Pattern 6: Discovery Files (Agent Cards)
When you run multiple agents across multiple projects, they need to discover each other’s capabilities. I use:
AGENTS.mdfiles that describe what each agent does- MCP config (
.claude/mcp.json) for tool discovery - Agent cards in
.agents/with role definitions and boundaries
This is the service mesh equivalent for AI agents.
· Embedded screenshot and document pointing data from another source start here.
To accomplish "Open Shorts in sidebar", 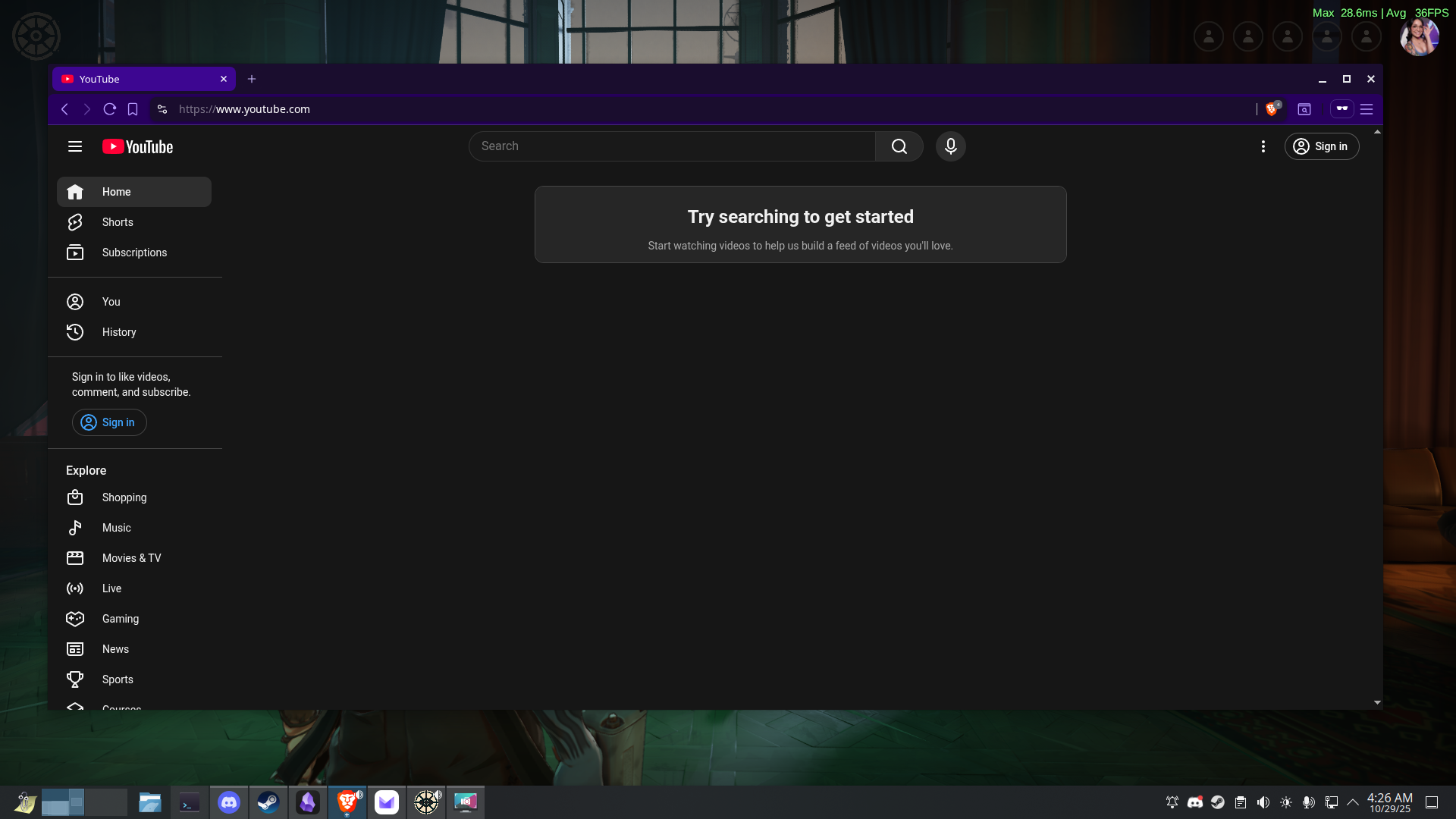I will [118, 222].
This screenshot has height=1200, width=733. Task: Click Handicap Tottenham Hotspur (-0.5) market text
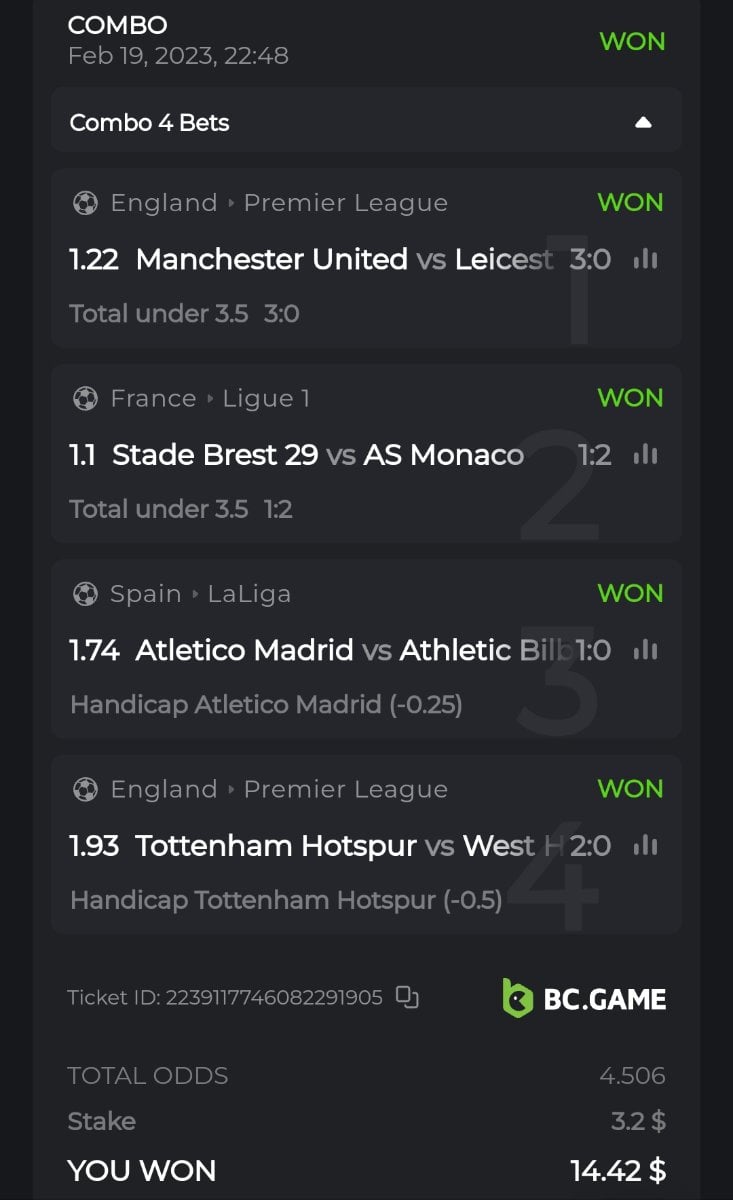[286, 900]
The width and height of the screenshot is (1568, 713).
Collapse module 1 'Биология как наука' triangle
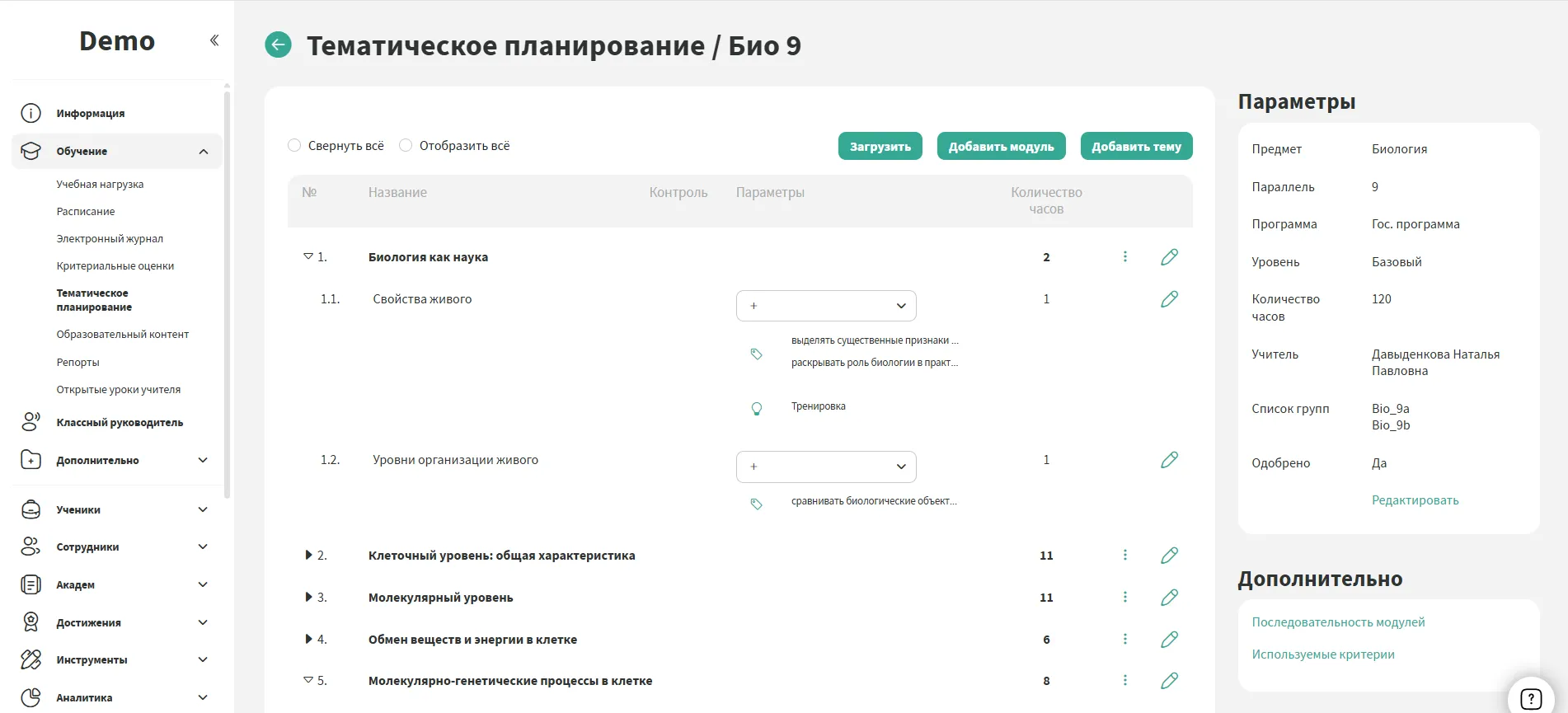(308, 257)
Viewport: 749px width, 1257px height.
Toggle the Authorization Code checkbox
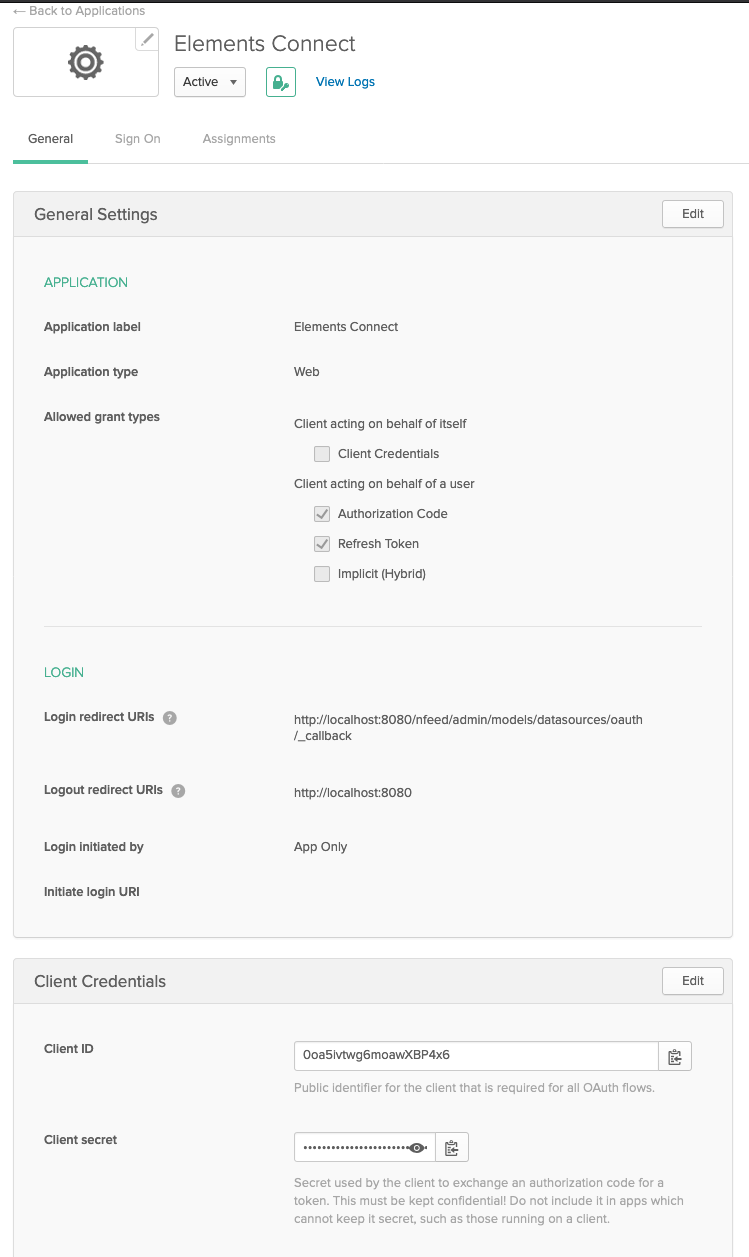point(322,514)
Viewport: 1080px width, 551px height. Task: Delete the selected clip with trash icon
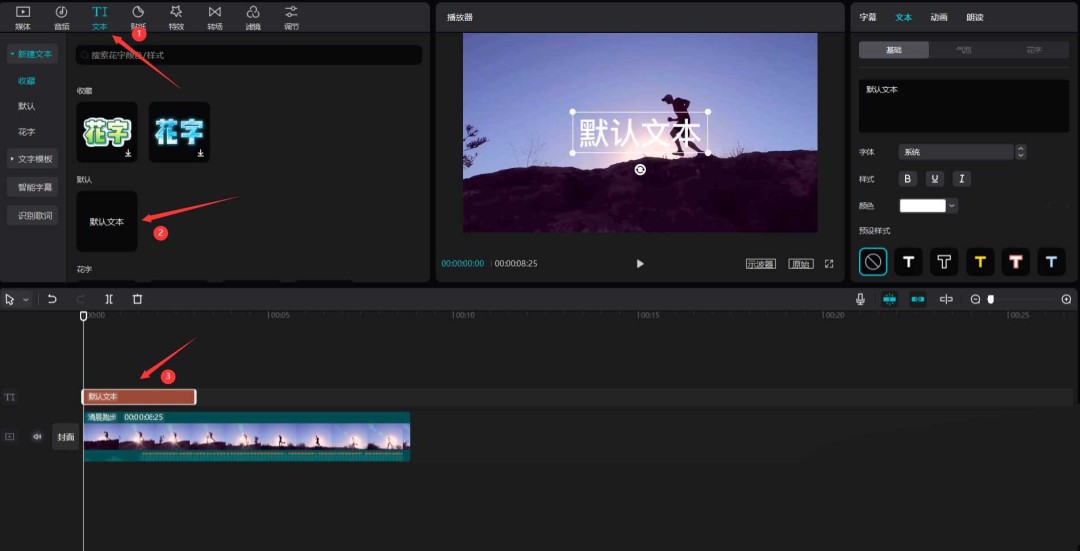tap(137, 299)
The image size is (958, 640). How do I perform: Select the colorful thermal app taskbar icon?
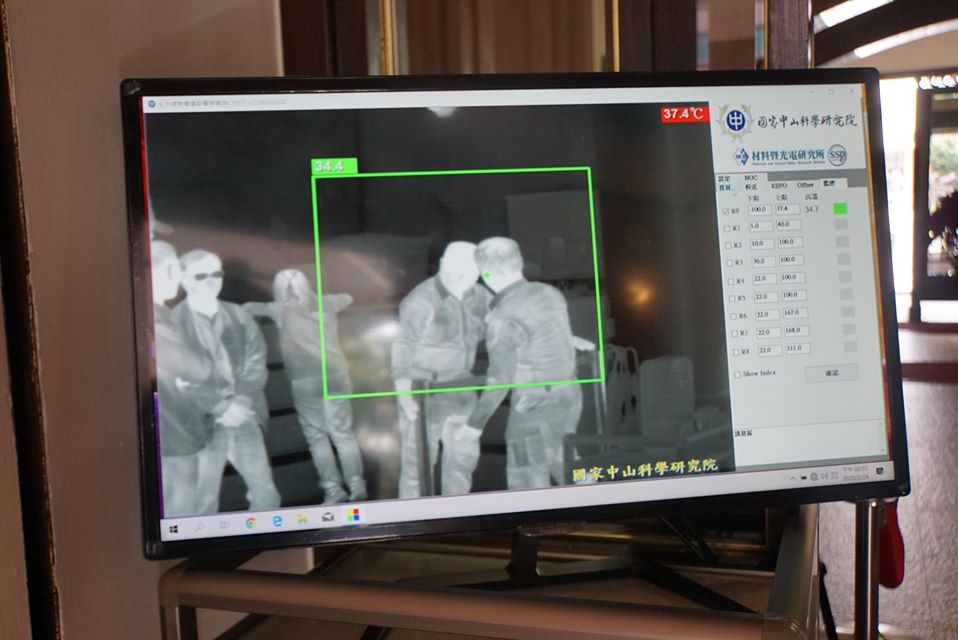click(352, 515)
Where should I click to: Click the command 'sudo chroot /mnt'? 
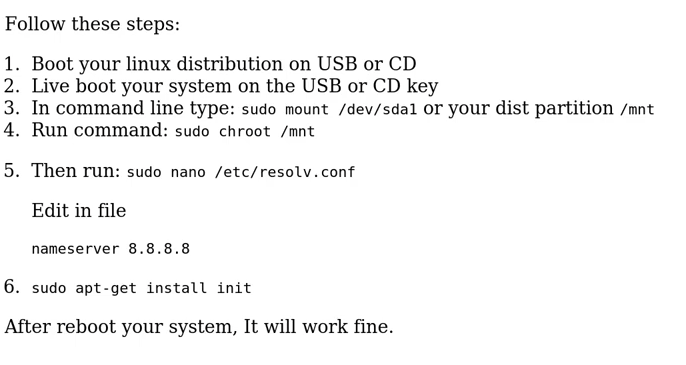click(245, 132)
Without it, agents duplicate work, conflict, or miss available tools.
Results
Six months of harness engineering, measured:
- 99/100 security audit score (custom 8-check audit script)
- Zero credential leaks across thousands of interactions
- 5 projects managed by one person with AI agents
- 6 defense layers that operate independently (defense in depth)
- 3,000+ active listings scraped and maintained without manual intervention
The model did not produce these results. The harness did.
The Takeaway
If you are building with AI agents, stop optimizing prompts and start engineering your harness. The model is a commodity. Your competitive advantage is the system around it.
The full defense system is open source: github.com/JAvito-GC/claude-guardrails
Build your own. Every system needs a different harness. But the patterns – constraints, sensors, skills, feedback loops, isolation, discovery – are universal.